**Source data:**
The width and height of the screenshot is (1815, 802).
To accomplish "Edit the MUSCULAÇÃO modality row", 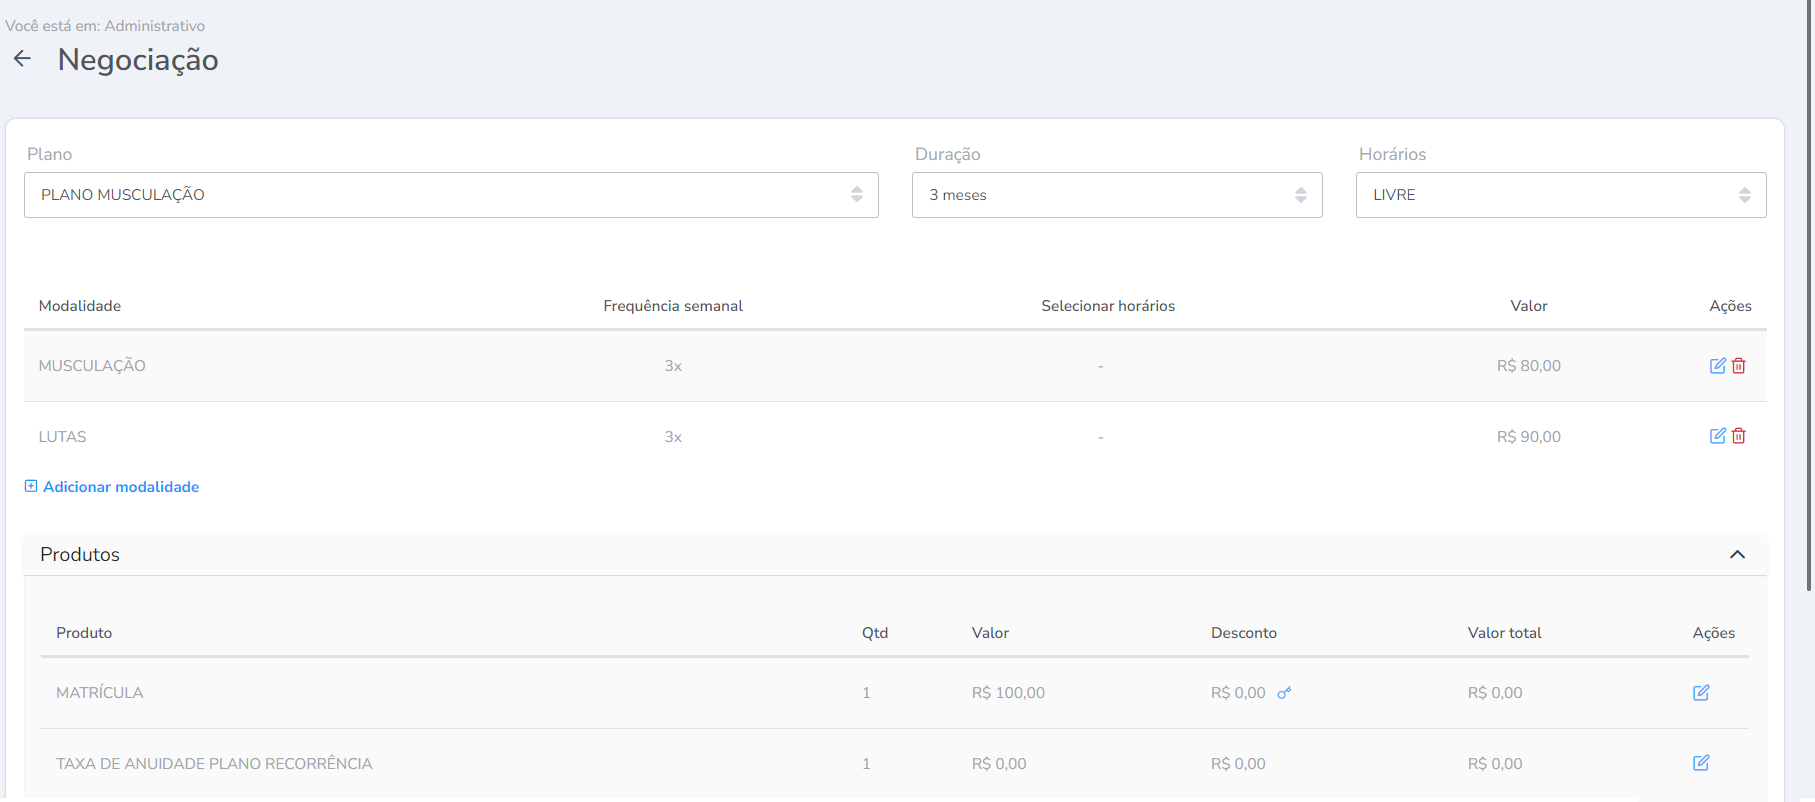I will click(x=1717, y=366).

--

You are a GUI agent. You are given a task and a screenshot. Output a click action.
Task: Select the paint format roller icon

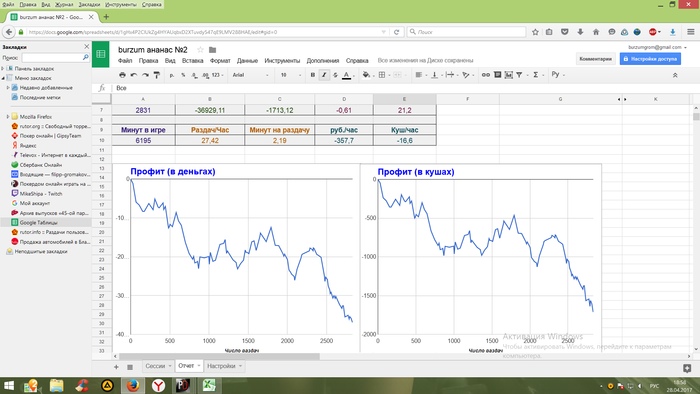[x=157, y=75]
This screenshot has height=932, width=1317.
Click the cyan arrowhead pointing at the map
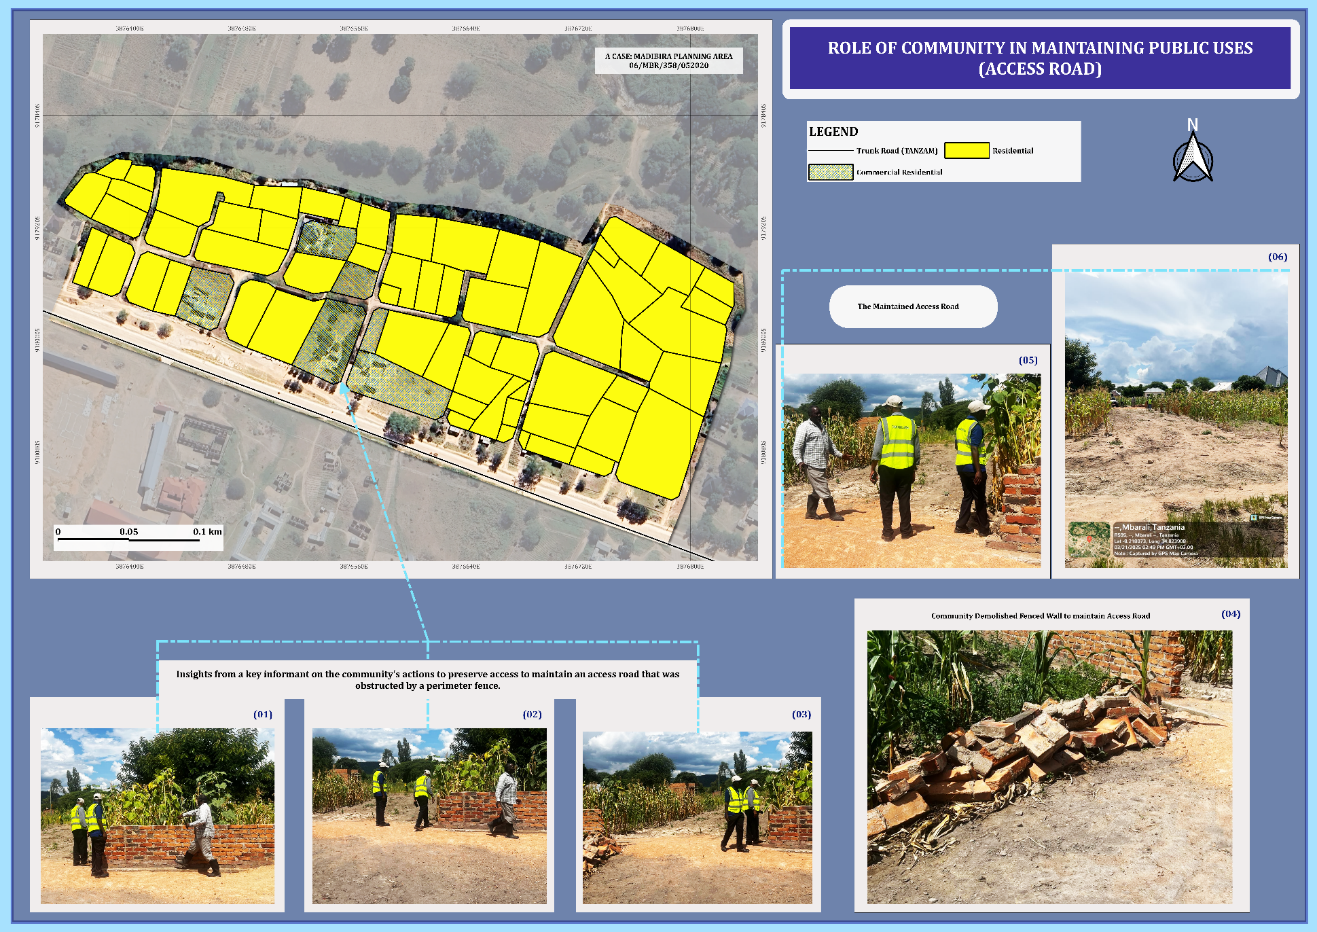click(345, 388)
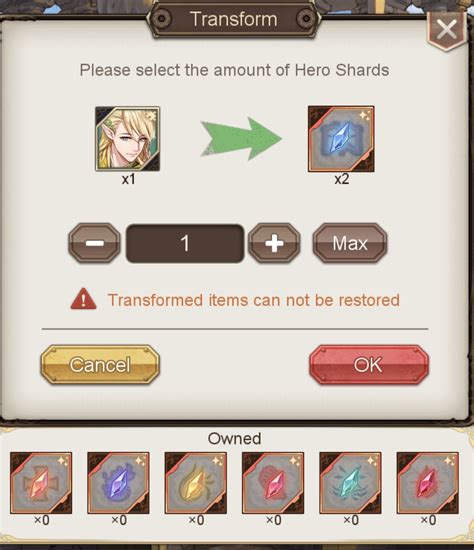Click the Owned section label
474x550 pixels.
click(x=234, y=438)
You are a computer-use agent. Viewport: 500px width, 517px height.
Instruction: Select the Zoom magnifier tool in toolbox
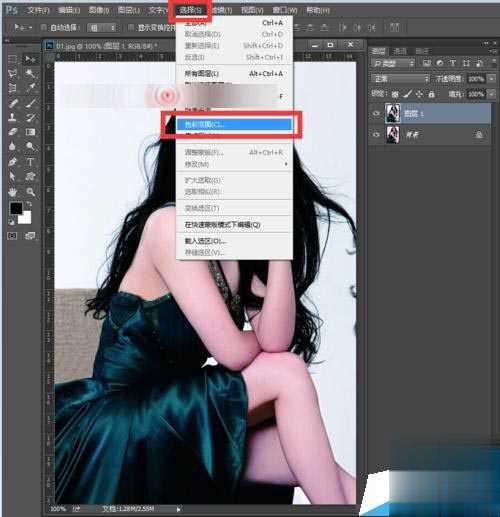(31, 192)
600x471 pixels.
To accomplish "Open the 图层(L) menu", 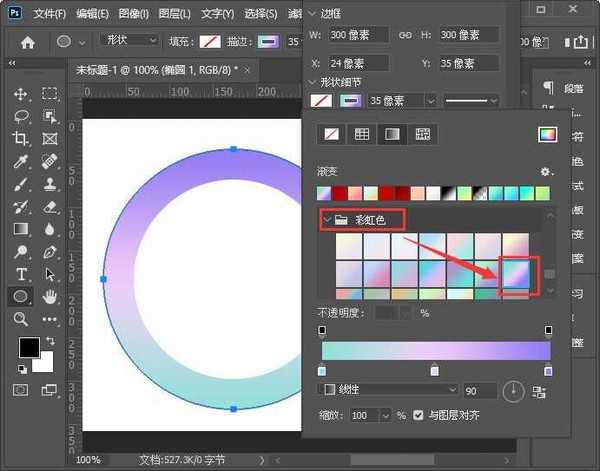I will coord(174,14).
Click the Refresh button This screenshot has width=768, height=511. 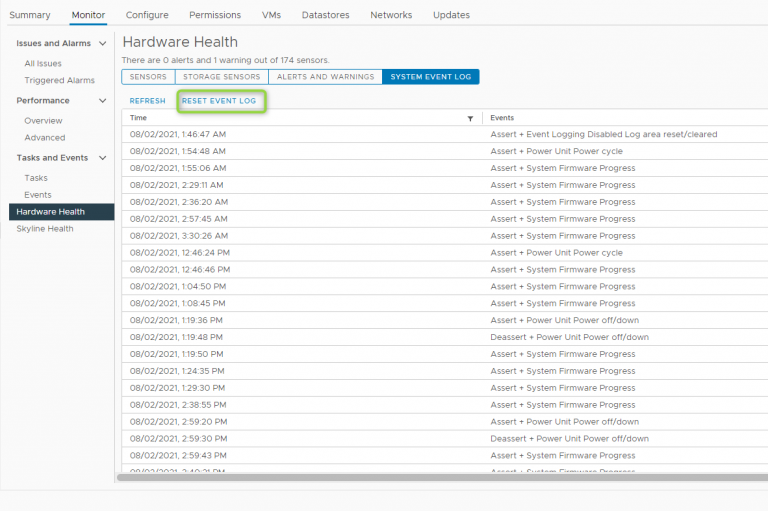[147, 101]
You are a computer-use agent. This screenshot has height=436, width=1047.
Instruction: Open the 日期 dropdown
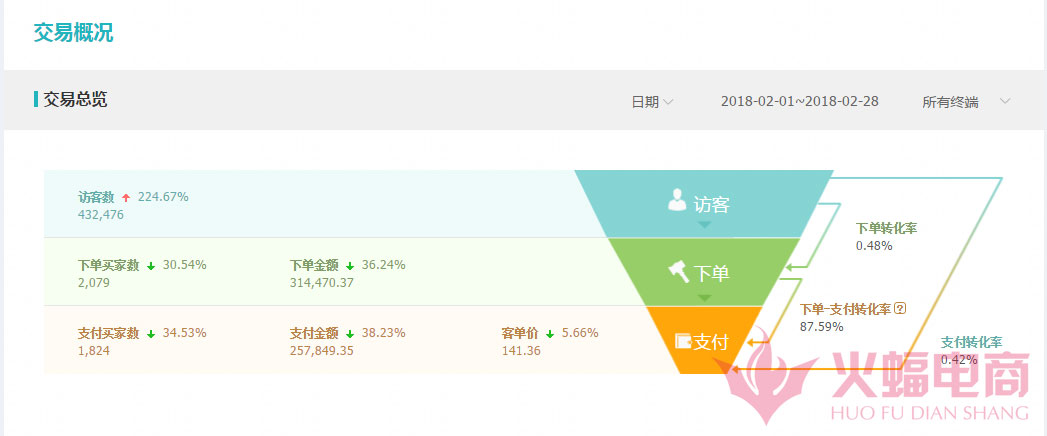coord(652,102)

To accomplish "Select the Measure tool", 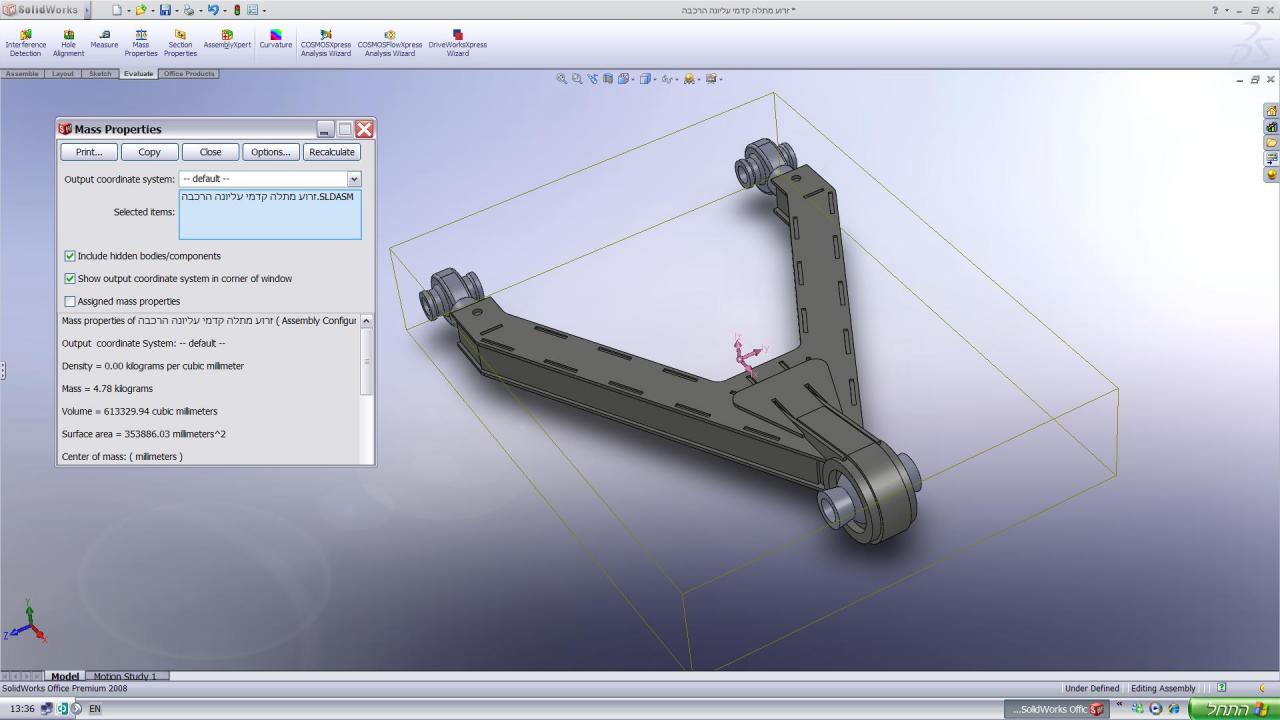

* * *

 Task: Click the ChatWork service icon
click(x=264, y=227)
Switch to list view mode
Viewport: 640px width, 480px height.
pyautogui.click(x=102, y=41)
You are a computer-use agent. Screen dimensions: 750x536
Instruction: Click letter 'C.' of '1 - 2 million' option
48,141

**Task directions:** Using the data above, tally each line in which "computer" appears and give the number with no other words.

**Response:** 3